PAHOKEE — Mayor Colin Walkes, in office for a year, has ambitious plans for this tiny rural town in western Palm Beach County that is among the poorest in the nation.
The predominantly black community has been dealing with an economic downturn for the past two decades since the agriculture industry came to a near grinding halt due to advances in modern technology. One upshot has been increasing crime. Walkes attributes it to an unemployment rate that is 48 percent.
But the mayor remains optimistic about the future of this once thriving farming community which some locals refer to as “The Muck” for its mineral rich dark soil in which sugarcane, citrus fruits and corn were grown by agribusinesses.
Walkes, who heads Pahokee’s first all-black city commission, says race does not matter much as he pushes an agenda for the future.
“Having an all-black city commission does not change the needs of a community,” Walkes said. “All of our citizens have the same concerns for better facilities, infrastructure, economy, housing and employment opportunities.
“Right now I believe our immediate concerns are safe, clean water and the restoration of our city which fell into a state of deterioration over the last 20 years.”
His agenda, Walkes says, is aimed at guiding the city in what he calls the right direction. “I would like to oversee the restoration of Pahokee in every way, physically, financially and spiritually,” he said. “I want to see safe clean water, safe resurfaced roads, clean streets and canals. I believe this would attract new businesses, employment, home buyers, developers and the return of manufacturers and the development of green industries.”

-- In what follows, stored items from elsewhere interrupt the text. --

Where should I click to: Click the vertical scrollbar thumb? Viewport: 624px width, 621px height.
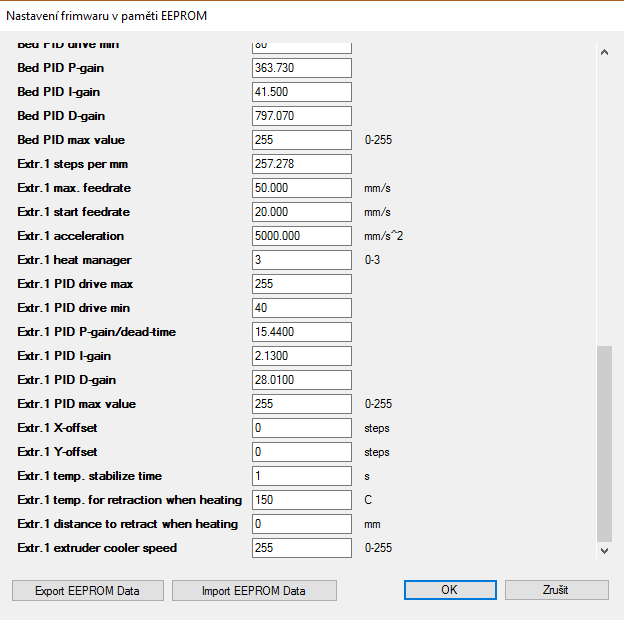click(603, 442)
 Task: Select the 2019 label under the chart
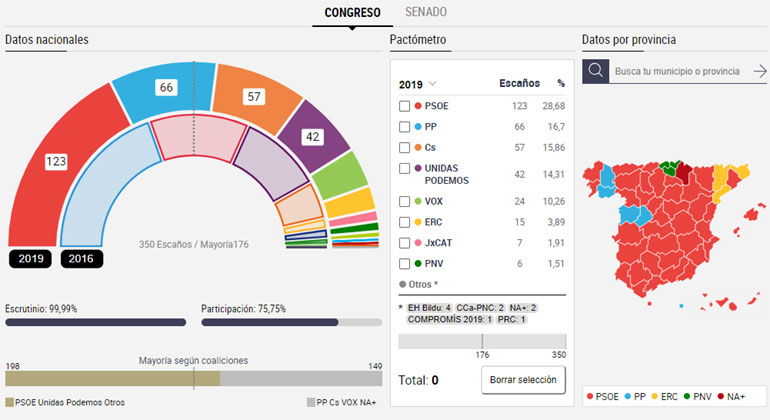click(x=32, y=259)
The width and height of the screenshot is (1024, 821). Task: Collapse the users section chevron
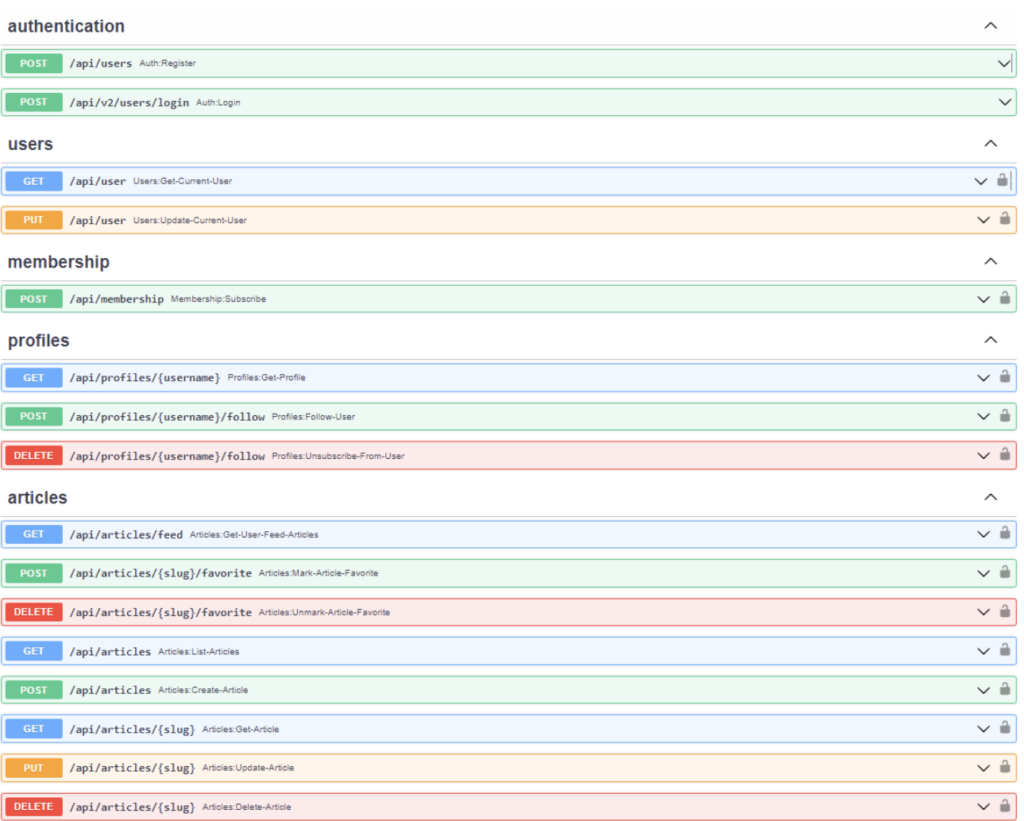990,144
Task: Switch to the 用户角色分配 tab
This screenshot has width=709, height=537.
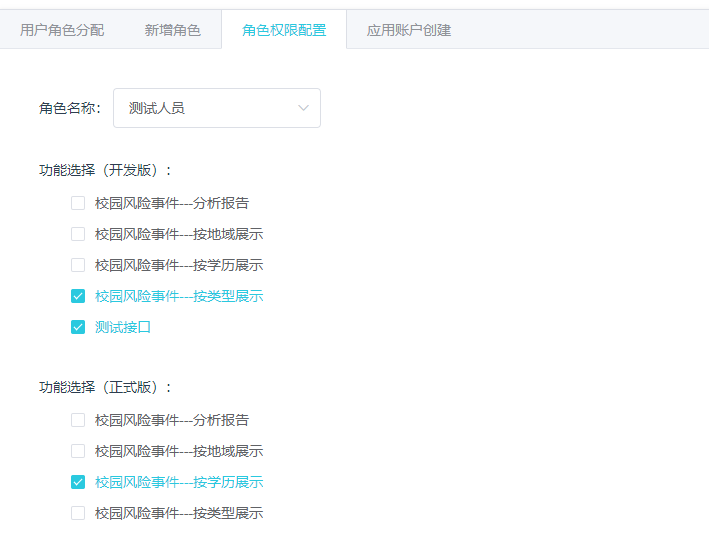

Commissioner Allie Biggs shares the mayor’s views, adding that mechanical harvesting was the downfall of the agriculture industry upon which locals heavily depended.
“During the 1960s, offshore labor was brought in to harvest sugarcane. Our economy was booming. The labor force spent heavily to send goods back home. Businesses flourished and jobs were at an all-time high,” Biggs said.
Contract workers were brought in from the Caribbean islands to harvest crops. Biggs said that the need for those workers diminished greatly with advancements in harvesting equipment.
For Walkes, though, the immediate concern is safe drinking water. Recently, residents began complaining of cloudy or murky water flowing from their taps, apparently from bacterial contamination. Walkes has complained that Palm Beach County Water Utilities, which supplies the water, was late in notifying city officials that there was a problem.
“They were aware of the issue in April but we did not receive notice until June 19,” he said.
Restoration of the pipelines which serve Pahokee, Belle Glade and South Bay may cost as much as $100 million, he said. The city is looking into state and federal funding for the upgrades.
Walkes is also focusing on an ongoing project for beautifying the community. People will not invest in a city that looks blighted, he said.
“In order to attract investment from businesses, Pahokee must be attractive to the investor or buyer,” he said. “In 2013, I founded an independent citizen’s initiative called the Pahokee Makeover. This is not a city/government initiative but something organized by myself and volunteer citizens.”
In conjunction with residents and the Solid Waste Authority, the program is cleaning, planting, painting and renovating streets, public areas and buildings.
Biggs agrees that revitalization efforts need to start with the entrance to Pahokee and also providing adequate housing, “In order to recruit professionals back to Pahokee, we must first work on providing adequate places to live,” she said. “[The town] is lacking in appearance and attraction. It will take the entire community to get on board and become involved in making our city look better.”
Some 3,129 or 55.4 percent of Pahokee’s 5,962 residents are black,1,911 or 31.4 percent are Hispanic and 546 or 9.7 percent are white.
A year ago, voters elected the current commission that also includes Vice Mayor Diane Walker and Commissioners Keith W. Babb, who already served one term, H. Biggs and Felisia Hill, elected in 2012.
Hill said that to effect change, the city commission needs to “think outside of the box,” get rid of what she regards as individual and personal agendas, and do what is expected of them as elected officials. “We’ve got to rid this community of blight and substandard housing. The residents deserve to have a quality of life they can be proud of,” Hill said. “We’ve got to regain the trust of all the residents within this city. If we desire to see Pahokee as fruitful, progressive and an economically well municipality, we have to continue to do outreach as well as ‘inreach.’”
Hill has herself been battling a personal problem. She and her sister Fashara Hill were charged in 2012 with defrauding the Palm Beach County School District by allegedly falsifying tutoring records through Glades Extreme Tutoring Inc., a company for which she was listed as president. They have denied the charges and are scheduled to go to trial Sept. 15. Fashara Hill was listed as vice president of the company at the time of their arrests two years ago.
Felisha Hill declined to comment about the trial.
“I pray that the outcome will be favorable for her,” Walkes said.